======== Data extract

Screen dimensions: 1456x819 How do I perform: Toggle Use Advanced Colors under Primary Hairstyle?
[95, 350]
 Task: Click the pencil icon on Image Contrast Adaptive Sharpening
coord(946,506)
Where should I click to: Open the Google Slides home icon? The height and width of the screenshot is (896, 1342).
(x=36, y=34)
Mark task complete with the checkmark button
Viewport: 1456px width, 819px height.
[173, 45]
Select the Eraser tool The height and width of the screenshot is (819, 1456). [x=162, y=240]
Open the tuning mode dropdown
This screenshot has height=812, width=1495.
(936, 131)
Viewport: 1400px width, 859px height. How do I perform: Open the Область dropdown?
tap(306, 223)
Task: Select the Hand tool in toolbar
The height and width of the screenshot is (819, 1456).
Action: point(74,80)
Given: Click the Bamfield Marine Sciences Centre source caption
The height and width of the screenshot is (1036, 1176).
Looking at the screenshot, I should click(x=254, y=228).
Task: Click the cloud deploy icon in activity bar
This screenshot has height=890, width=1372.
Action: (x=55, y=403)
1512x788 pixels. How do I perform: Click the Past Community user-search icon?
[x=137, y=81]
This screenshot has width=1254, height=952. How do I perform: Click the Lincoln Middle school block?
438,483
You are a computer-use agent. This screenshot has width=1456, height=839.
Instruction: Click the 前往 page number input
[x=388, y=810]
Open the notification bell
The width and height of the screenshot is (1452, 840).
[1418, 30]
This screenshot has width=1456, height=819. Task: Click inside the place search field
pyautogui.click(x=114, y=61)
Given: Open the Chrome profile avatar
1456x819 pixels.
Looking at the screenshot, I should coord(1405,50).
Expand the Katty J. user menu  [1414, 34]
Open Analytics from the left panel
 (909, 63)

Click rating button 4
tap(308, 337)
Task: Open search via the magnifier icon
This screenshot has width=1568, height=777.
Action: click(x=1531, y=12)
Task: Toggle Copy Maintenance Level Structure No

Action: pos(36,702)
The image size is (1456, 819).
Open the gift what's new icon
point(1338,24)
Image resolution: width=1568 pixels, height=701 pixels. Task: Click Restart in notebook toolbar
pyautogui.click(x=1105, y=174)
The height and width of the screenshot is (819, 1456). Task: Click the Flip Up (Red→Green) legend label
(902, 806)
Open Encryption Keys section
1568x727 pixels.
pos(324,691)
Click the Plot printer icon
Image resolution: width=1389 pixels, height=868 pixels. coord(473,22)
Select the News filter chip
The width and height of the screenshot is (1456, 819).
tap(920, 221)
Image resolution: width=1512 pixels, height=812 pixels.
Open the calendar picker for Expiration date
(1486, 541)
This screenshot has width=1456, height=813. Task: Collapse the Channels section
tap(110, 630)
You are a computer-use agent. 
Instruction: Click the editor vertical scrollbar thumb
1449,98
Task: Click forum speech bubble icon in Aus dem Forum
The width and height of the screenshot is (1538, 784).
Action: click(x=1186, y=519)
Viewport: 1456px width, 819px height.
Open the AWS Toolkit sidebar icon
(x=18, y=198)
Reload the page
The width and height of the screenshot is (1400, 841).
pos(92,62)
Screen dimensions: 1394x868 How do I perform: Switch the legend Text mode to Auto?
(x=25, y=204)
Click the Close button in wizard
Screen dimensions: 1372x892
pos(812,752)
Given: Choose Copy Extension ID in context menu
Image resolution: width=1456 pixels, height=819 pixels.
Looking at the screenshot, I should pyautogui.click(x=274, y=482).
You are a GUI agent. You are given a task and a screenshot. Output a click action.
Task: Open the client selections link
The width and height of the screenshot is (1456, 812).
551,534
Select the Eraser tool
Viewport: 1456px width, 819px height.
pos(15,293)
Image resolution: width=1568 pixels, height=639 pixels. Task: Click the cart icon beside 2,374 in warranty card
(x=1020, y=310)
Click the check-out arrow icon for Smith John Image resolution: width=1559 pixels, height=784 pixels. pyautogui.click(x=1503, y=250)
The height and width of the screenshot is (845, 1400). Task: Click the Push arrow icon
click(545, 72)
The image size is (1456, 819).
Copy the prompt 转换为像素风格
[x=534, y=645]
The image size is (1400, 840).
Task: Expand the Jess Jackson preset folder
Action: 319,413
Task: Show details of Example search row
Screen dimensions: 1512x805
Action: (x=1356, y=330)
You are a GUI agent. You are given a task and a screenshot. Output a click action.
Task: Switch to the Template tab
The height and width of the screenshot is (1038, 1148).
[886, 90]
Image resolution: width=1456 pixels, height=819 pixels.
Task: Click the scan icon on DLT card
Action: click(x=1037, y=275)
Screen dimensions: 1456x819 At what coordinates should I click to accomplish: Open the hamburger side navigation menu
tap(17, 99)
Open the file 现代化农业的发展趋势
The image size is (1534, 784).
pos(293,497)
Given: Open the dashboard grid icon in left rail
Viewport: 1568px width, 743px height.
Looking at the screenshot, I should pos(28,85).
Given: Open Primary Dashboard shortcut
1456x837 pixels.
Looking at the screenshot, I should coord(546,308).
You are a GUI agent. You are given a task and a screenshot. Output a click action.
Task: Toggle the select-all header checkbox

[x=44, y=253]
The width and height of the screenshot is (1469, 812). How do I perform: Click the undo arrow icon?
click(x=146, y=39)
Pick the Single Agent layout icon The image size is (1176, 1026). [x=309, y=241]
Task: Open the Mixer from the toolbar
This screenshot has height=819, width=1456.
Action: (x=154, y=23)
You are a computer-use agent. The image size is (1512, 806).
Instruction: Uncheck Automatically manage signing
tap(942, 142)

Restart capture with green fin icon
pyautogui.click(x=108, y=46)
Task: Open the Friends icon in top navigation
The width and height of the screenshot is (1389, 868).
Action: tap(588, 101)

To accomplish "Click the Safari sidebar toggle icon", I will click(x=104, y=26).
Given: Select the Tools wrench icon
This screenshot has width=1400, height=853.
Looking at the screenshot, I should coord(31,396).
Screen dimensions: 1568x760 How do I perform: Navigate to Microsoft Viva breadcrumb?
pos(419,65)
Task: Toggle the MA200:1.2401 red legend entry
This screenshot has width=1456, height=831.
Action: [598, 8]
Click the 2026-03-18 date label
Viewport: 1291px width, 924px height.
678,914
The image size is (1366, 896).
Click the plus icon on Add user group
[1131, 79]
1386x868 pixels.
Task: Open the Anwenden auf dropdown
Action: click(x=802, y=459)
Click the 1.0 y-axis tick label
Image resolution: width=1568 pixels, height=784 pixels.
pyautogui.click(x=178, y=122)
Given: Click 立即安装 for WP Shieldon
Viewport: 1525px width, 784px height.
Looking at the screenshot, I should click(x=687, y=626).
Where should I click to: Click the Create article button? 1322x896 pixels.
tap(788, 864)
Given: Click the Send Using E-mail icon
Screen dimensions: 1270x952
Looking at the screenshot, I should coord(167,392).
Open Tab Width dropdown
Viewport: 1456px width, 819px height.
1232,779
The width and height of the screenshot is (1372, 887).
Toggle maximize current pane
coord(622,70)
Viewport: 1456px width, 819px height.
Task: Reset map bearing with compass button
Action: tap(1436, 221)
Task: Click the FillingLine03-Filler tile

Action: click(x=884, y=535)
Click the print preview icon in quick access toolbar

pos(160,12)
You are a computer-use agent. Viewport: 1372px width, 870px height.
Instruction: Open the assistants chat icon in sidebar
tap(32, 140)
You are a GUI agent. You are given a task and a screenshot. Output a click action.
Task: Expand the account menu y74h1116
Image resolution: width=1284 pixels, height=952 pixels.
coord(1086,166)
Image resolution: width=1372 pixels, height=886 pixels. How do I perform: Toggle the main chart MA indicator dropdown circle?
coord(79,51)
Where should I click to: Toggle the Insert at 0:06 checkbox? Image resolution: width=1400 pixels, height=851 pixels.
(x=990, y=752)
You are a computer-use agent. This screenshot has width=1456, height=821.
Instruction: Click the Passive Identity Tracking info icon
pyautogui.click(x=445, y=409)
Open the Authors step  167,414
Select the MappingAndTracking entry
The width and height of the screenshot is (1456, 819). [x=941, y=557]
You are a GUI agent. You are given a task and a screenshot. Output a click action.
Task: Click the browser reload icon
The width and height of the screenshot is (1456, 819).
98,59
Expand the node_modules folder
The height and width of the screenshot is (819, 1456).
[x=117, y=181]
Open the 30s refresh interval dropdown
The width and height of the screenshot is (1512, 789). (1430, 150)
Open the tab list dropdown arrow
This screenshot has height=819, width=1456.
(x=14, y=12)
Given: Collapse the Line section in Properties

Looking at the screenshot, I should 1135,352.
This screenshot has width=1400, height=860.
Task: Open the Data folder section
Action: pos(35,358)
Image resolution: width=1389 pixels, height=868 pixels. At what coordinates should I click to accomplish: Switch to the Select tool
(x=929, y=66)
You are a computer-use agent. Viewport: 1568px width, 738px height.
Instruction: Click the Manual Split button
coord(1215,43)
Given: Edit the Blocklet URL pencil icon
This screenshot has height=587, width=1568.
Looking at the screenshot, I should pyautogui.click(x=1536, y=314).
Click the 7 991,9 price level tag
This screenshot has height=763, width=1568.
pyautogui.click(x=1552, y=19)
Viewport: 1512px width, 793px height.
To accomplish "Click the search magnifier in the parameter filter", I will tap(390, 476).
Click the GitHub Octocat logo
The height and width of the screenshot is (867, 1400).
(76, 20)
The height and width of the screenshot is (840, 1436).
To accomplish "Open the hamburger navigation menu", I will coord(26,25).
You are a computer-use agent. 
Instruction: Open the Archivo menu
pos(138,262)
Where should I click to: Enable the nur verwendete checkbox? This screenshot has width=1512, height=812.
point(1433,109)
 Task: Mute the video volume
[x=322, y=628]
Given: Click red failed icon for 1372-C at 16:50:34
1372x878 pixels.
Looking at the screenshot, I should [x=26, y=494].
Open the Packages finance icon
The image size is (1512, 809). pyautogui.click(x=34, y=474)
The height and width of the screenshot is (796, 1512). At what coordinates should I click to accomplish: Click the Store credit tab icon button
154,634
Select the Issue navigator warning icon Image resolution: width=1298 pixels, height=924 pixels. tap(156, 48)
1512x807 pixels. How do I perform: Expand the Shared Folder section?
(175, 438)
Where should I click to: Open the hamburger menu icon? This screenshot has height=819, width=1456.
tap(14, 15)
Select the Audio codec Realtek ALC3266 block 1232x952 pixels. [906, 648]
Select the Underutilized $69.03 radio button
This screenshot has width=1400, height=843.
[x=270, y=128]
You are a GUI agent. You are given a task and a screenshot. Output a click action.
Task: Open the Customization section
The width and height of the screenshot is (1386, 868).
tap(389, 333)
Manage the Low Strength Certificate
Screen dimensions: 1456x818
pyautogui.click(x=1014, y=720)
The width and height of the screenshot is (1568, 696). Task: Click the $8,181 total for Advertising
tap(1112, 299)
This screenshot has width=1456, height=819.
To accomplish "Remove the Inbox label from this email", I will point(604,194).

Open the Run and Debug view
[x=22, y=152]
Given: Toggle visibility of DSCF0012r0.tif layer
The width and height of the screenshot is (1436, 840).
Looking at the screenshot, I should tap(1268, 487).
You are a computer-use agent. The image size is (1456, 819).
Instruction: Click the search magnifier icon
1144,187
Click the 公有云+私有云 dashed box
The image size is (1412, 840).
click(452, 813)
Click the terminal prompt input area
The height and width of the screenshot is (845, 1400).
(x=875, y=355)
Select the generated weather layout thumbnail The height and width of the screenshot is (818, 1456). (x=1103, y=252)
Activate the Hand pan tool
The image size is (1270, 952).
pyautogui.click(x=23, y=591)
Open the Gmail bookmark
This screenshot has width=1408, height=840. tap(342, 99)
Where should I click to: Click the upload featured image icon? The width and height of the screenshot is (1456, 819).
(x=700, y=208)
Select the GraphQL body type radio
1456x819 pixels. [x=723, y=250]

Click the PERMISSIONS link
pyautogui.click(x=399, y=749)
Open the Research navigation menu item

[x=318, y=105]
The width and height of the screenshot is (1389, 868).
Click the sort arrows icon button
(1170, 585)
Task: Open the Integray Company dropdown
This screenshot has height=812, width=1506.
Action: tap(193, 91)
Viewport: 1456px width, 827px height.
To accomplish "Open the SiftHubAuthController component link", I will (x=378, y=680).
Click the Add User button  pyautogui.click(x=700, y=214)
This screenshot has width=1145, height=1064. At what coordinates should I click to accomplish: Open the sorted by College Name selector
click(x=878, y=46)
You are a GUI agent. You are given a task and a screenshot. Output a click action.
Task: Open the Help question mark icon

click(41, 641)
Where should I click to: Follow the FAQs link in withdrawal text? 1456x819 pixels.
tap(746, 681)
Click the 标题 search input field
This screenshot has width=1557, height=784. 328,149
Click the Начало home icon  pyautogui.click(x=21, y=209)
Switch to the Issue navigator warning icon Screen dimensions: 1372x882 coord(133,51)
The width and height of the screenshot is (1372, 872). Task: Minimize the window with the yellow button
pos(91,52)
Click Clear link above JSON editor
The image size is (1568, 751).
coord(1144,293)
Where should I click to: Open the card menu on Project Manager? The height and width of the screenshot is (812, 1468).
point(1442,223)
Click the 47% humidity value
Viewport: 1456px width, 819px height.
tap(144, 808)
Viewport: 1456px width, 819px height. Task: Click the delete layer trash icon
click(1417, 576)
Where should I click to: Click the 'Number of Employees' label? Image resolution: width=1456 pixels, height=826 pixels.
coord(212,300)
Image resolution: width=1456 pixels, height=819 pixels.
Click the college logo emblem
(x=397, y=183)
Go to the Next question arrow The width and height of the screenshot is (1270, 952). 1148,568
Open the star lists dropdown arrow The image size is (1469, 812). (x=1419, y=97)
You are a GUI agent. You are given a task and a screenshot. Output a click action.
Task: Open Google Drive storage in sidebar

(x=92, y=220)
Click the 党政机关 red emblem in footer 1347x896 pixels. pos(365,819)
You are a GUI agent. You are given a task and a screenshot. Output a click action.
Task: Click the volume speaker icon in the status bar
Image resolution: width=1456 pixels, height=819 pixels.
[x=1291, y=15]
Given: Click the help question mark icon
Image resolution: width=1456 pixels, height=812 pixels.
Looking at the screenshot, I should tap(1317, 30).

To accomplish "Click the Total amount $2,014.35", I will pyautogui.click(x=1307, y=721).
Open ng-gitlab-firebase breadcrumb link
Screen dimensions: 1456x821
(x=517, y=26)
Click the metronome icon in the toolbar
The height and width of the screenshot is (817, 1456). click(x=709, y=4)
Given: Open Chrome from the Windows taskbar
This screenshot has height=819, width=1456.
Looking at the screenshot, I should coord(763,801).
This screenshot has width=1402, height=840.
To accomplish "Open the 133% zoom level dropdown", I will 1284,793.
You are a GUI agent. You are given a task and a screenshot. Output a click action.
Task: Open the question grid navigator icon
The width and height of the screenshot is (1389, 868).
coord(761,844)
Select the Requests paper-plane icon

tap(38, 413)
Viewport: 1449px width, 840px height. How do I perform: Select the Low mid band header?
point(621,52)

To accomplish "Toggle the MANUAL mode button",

================

Directions:
Every line above from the line with "The width and height of the screenshot is (1386, 868)." to the line with "Given: Toggle visibility", inclusive, must be returned exactly; no other line belongs in the reply.

Your solution:
The width and height of the screenshot is (1386, 868).
tap(389, 333)
Manage the Low Strength Certificate
Screen dimensions: 1456x818
pyautogui.click(x=1014, y=720)
The width and height of the screenshot is (1568, 696). Task: Click the $8,181 total for Advertising
tap(1112, 299)
This screenshot has width=1456, height=819.
To accomplish "Remove the Inbox label from this email", I will point(604,194).

Open the Run and Debug view
[x=22, y=152]
Given: Toggle visibility of DSCF0012r0.tif layer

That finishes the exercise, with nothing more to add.